6th Minister of State Owned Enterprises
- In office 19 October 2011 – 20 October 2014
- President: Susilo Bambang Yudhoyono
- Preceded by: Mustafa Abubakar
- Succeeded by: Rini Soemarno

Personal details
- Born: 17 August 1951 (age 74) Magetan, East Java, Indonesia
- Occupation: Jawa Pos Group (CEO); Indonesia's State Electricity Company (CEO, 2009-2011);

= Dahlan Iskan =

Indonesian businessman and civil servant

Dahlan Iskan (born 17 August 1951 in Magetan) is the former CEO of Indonesian newspaper publisher, Jawa Pos Group.
He was the CEO of Indonesia's State Electricity Company (PLN) from 23 December 2009 to 19 October 2011. He was Indonesia's Minister of State-Owned Enterprises in the period October 2011 to October 2014.

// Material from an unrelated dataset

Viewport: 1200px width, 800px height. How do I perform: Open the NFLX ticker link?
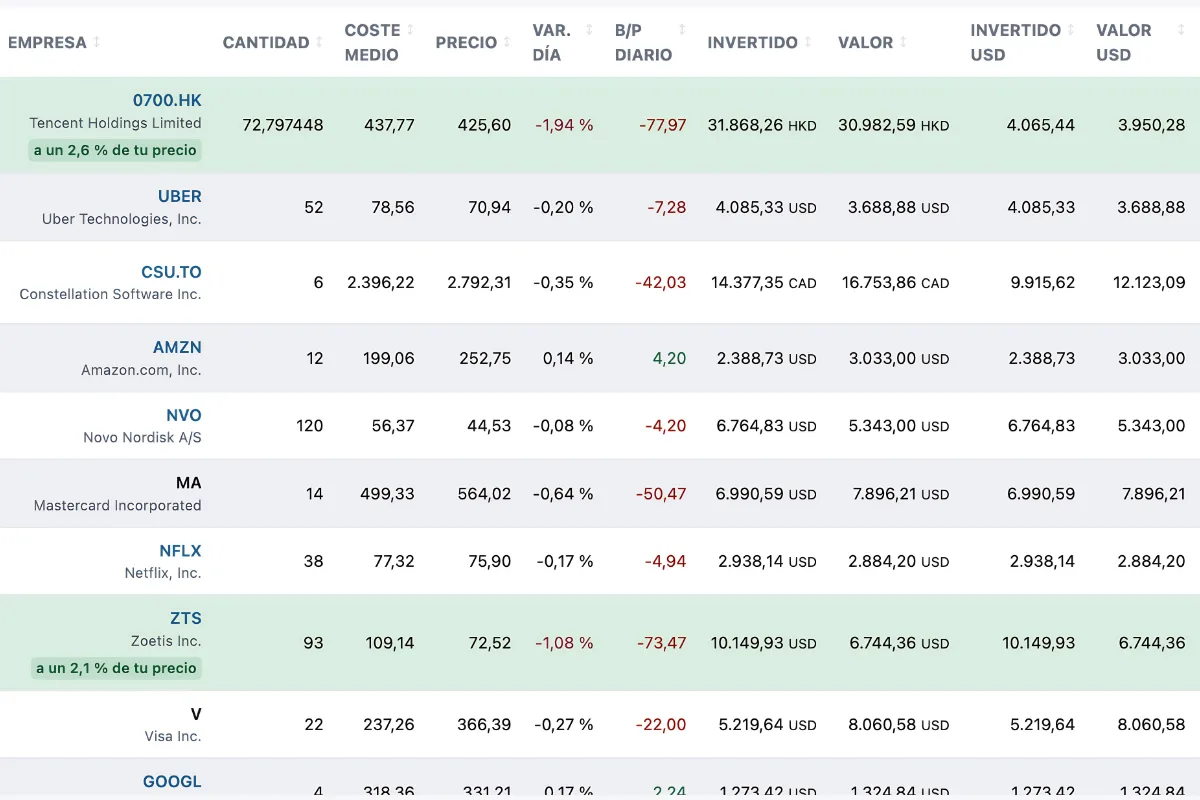click(x=180, y=550)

Dahlan is known for his unorthodox, often personalised, approach to solving internal bureaucratic problems and inefficiencies within stated-owned enterprises (SOEs). Over time, he came to have been seen as a somewhat controversial figure. His style as a minister sometimes attracted criticism from members of the Indonesian parliament (MPs). He responded vigorously to criticisms from parliamentarians by threatening to expose details of payments allegedly made by SOEs in order to be able to meet MPs in parliamentary commission hearings. He also supported the Indonesian development of an environmentally friendly car, one of which he often drove himself. However, in a much-publicised incident, he crashed one of the electric cars.

Dahlan Iskan is also the author of No such thing as Can't, the biography of Karmaka Surjaudaja, the founder of bank OCBC NISP in Indonesia which has close links with OCBC (Overseas-Chinese Banking Corporation).

After completing his term as minister for State Owned Enterprises, he is now traveling to some countries to harvest ideas on the area of his interest such as sustainable energy while reporting his observation and analysis in JPNN.

He was sentenced guilty for corruption in 2017 by Surabaya’s anticorruption court, but was found not guilty upon appeals to the provincial court of East Java and later the Supreme Court of Indonesia.